The philosopher AC Grayling in http://www.bbc.com/news/education-38557838 warns of the “corruption of intellectual integrity” and damage to “the whole fabric of democracy” that results from post truth. The connectability through social media and the power of ‘fake news’ is opening up a new world, one which many warn is not too dissimilar to that of the 1930s. In the article on the BBC Grayling does just this saying ‘the international landscape is more like the volatile, intolerant era before World War Two.’ If the thesis of Strauss-Howe (The Fourth Turning) holds then there is a more-or-less 100 year cycle which would also point to the dangers of the coming era.
Michael Shermer, author of The Believing Brain says that any challenge to one’s beliefs activates the same area of the brain that is involved in giving us our personal identity and raising an emotional response to threat. To consider an alternative belief is to be pushed to considering an alternative version of oneself. The power then of post-truth and of fake news plays into this. We all to readily accept what is said – and those in power are exploiting this – to believe something that resonates with our identity rather than question it. If it resonates then the ‘truth’ of it is secondary.

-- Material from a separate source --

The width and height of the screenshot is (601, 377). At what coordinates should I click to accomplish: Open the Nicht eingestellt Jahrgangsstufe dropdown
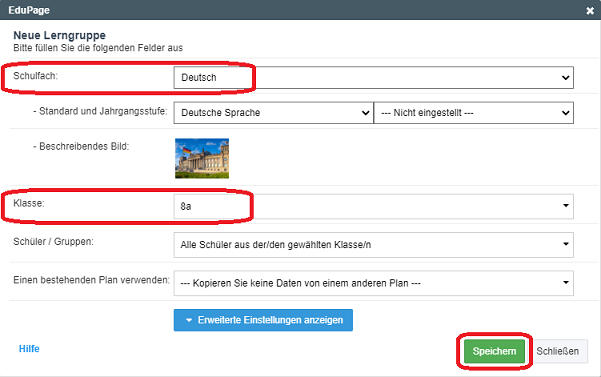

We are not yet fully to the end of the 100 year cycle, we are not quite at 1930, but the stage is set. The end of 50 years of peace in Western Europe seems unthinkable. Yet to suggest some 10 years ago that a post truth era would become established and politicians could run campaigns so blatantly based on that would have been equally unthinkable.
The power of the Gospel is that it challenges our identity. It challenges all belief systems, for it is foolishness to the Greek. It is contrary to what motivates our world system. It is a call to lose one’s life not find it. It is a call to believe in a God who will not bail us out but who will be crucified. We have an opportunity to sow now for the future, so that the 30s of the 21st century might not repeat the 30s of the 20th century. A handful of modest suggestions for the followers of Christ might be along these lines:
- We do not swear allegiance to any power other than God. Surely by doing so we are taking on a measure of blindness. I appreciate that this could be viewed differently depending on one’s national background, however by being a member of the body of Christ I am by definition trans-national before any other national identity, and as Rowan Williams recently wrote about baptism that it does not set us apart from humanity but immerses us even deeper within it.
- That whatever our political preferences we do not believe that the truth lies on the right or the left. That we are able to honour those who are politically of a different persuasion to us with genuine honour. If we do not then we are inviting powers to shape us that will exploit us.
- That we are slow to believe everything critical, and refuse to tar all people of a certain category with the same brush.
- That we listen to the opposite of what simply confirms us in our beliefs. If our identity is being renewed then there is likely to be something in the voice of others that God will use to help shape us. The Spirit works incarnationally.
- We carry a generosity of spirit, and a passionate belief that God is at work on the big canvas and that we do not elevate our few pixels to being the whole image.